Filter the records, keeping every line that has the string "Sort".

--------------------

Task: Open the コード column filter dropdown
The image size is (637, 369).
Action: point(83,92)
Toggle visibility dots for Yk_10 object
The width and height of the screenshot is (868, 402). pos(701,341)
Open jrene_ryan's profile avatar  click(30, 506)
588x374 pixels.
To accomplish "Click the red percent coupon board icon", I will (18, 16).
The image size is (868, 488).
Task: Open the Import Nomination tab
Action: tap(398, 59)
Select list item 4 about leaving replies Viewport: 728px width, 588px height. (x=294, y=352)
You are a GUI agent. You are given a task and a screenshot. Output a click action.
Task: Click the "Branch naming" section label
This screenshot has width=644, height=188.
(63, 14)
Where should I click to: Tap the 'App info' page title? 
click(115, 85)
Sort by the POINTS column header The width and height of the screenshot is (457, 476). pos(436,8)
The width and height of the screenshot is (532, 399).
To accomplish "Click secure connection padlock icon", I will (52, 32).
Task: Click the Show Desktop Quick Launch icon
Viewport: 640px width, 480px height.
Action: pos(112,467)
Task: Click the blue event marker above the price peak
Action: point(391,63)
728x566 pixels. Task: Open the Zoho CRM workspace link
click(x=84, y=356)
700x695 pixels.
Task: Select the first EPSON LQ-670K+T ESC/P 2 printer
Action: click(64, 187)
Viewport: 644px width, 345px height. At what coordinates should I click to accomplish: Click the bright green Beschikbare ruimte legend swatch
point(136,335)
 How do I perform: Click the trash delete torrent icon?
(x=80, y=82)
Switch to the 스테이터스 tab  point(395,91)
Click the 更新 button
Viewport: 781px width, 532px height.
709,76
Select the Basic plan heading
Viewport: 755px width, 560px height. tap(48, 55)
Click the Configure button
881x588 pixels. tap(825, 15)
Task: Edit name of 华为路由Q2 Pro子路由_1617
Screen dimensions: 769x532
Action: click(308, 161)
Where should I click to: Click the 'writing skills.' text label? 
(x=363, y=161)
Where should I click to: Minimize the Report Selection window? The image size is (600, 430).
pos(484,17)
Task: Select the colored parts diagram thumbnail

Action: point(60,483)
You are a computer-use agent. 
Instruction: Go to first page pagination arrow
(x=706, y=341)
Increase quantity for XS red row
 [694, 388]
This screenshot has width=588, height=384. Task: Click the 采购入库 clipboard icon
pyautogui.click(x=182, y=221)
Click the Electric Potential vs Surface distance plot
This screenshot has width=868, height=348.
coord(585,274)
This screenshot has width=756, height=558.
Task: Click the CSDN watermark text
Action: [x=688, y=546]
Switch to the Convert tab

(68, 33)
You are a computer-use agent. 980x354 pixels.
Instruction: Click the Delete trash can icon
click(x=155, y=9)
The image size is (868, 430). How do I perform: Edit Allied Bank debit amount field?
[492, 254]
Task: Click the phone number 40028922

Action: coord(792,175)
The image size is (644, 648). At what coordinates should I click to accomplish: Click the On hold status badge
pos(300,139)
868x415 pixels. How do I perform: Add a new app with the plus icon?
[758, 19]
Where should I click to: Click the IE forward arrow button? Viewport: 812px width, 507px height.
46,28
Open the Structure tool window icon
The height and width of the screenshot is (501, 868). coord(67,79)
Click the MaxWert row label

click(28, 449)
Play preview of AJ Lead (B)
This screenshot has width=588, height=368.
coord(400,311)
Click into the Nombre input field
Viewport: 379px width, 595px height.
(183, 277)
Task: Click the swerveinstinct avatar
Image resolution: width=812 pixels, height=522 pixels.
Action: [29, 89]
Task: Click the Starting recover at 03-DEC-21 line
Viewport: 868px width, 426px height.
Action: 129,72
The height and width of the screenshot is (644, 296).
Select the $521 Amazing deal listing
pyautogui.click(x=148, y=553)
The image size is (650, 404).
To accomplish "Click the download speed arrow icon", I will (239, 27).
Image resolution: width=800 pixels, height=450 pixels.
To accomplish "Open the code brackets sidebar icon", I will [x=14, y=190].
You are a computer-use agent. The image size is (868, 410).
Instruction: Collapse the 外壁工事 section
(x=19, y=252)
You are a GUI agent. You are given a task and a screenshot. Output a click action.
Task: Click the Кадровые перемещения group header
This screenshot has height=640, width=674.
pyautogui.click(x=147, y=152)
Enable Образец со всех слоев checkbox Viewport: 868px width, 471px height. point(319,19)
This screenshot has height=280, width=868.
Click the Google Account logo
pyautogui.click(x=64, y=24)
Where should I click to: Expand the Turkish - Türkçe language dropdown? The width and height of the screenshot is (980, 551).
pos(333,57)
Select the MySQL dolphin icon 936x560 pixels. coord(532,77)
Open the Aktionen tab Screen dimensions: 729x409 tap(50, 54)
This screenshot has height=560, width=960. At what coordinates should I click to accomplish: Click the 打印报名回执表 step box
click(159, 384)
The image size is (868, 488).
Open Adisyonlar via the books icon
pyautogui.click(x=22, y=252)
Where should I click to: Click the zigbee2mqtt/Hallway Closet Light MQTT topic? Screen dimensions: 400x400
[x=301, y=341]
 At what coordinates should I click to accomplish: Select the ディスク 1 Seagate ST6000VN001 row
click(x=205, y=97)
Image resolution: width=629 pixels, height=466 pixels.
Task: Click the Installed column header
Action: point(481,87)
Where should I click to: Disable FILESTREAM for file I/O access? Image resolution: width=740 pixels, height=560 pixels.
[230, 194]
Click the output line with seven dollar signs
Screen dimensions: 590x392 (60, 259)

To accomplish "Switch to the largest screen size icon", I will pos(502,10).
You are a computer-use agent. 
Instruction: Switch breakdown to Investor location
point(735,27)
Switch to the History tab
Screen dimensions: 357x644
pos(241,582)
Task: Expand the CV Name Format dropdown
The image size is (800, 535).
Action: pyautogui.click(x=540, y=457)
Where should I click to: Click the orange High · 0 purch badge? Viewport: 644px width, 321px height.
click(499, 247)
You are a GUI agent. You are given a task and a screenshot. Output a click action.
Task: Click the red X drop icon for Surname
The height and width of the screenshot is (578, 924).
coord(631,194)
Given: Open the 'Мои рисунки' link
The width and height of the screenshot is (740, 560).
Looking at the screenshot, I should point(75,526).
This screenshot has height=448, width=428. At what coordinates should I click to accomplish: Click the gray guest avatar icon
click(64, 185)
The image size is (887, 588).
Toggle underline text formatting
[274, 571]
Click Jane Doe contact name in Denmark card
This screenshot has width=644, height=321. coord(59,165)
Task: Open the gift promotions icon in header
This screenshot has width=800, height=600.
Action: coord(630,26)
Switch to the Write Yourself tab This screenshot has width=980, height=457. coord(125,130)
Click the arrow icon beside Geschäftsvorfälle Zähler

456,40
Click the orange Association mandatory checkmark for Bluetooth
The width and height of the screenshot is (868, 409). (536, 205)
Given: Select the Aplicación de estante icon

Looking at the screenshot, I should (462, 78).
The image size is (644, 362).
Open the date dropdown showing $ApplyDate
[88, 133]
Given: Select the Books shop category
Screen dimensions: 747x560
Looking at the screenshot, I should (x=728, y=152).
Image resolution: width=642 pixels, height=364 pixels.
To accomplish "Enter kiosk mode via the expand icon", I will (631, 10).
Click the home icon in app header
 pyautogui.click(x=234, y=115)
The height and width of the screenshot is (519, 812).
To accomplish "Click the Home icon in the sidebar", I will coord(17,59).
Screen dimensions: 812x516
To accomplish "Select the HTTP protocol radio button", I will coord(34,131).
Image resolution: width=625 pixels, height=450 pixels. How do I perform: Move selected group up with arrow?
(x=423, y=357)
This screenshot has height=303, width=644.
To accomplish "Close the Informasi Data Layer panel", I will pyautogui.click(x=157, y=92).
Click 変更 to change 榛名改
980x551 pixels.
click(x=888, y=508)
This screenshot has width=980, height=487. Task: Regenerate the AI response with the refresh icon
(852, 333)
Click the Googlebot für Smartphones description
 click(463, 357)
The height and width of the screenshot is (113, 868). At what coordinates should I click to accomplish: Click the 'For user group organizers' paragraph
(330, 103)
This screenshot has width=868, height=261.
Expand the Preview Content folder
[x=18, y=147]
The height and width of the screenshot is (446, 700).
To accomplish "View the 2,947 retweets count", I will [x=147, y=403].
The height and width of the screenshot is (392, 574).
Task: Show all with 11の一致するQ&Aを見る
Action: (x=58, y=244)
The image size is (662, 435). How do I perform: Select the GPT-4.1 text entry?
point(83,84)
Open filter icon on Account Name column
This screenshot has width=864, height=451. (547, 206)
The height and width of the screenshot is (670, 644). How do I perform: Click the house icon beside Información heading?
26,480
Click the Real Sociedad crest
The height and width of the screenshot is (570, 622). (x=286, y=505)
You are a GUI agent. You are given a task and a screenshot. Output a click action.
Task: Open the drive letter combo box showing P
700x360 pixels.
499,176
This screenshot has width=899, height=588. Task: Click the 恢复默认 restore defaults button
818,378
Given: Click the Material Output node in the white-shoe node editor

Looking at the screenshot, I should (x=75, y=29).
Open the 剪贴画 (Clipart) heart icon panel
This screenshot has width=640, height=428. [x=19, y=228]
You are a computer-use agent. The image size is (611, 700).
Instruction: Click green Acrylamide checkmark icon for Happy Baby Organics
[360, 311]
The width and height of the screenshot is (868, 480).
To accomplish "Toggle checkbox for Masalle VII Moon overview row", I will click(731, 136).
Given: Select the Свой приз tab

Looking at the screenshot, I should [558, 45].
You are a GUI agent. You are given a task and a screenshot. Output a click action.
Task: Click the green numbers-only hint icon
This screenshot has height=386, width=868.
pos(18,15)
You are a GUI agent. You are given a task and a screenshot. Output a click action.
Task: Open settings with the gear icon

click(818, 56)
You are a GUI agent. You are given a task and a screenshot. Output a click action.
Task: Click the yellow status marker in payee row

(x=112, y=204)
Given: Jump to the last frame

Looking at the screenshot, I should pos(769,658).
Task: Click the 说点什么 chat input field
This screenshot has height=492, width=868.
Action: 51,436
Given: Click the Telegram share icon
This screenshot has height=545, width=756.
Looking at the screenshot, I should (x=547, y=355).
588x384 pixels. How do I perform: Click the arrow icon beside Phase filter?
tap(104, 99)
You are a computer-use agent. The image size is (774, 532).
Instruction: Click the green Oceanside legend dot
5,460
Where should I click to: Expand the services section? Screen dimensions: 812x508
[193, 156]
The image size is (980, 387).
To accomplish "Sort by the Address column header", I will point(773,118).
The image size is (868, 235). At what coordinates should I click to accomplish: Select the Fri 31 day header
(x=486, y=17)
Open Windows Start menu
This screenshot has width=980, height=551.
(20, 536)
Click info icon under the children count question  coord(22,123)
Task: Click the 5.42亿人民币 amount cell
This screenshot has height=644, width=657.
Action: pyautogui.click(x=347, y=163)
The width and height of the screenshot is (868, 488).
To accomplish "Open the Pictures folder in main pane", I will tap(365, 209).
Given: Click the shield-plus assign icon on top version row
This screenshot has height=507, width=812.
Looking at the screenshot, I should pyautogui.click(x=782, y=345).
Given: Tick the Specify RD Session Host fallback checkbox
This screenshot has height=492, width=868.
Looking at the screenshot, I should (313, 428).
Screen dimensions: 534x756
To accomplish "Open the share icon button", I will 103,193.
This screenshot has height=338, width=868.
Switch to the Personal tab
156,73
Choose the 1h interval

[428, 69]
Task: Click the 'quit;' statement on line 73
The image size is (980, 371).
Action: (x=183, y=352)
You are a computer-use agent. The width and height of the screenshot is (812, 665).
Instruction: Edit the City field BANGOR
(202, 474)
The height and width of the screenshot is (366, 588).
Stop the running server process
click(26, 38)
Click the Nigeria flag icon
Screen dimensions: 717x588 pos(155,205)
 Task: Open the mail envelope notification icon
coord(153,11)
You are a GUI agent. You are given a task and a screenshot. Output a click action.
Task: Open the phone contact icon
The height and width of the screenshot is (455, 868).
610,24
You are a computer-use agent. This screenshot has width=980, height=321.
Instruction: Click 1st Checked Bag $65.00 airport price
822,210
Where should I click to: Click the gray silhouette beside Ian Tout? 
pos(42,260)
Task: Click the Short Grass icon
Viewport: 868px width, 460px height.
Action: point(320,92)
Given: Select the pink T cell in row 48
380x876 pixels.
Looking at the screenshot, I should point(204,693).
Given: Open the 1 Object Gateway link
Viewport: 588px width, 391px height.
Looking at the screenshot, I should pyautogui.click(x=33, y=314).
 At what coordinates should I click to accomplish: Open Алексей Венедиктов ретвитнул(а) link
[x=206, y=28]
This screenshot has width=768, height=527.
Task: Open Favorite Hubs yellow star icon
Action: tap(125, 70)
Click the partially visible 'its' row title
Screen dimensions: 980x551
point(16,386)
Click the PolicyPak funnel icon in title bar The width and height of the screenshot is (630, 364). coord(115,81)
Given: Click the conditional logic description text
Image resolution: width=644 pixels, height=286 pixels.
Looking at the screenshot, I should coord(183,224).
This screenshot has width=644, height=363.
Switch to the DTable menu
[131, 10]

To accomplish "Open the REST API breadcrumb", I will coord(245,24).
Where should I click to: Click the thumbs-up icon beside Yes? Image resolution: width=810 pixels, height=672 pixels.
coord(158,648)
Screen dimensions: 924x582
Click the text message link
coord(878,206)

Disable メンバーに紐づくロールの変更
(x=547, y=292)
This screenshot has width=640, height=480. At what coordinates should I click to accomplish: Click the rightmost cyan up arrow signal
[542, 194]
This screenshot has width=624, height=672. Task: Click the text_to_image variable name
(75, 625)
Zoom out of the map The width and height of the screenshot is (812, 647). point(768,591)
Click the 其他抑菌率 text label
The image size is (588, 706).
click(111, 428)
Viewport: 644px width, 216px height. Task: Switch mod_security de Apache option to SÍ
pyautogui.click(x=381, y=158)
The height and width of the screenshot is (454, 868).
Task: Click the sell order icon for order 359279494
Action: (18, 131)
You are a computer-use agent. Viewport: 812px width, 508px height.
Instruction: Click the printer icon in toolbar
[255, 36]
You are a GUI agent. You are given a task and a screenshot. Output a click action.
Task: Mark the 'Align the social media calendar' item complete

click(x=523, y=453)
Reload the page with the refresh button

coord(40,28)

--------------------

Written response —
Sort by the POINTS column header The width and height of the screenshot is (457, 476). pos(436,8)
To accomplish "Sort by the Address column header", I will point(773,118).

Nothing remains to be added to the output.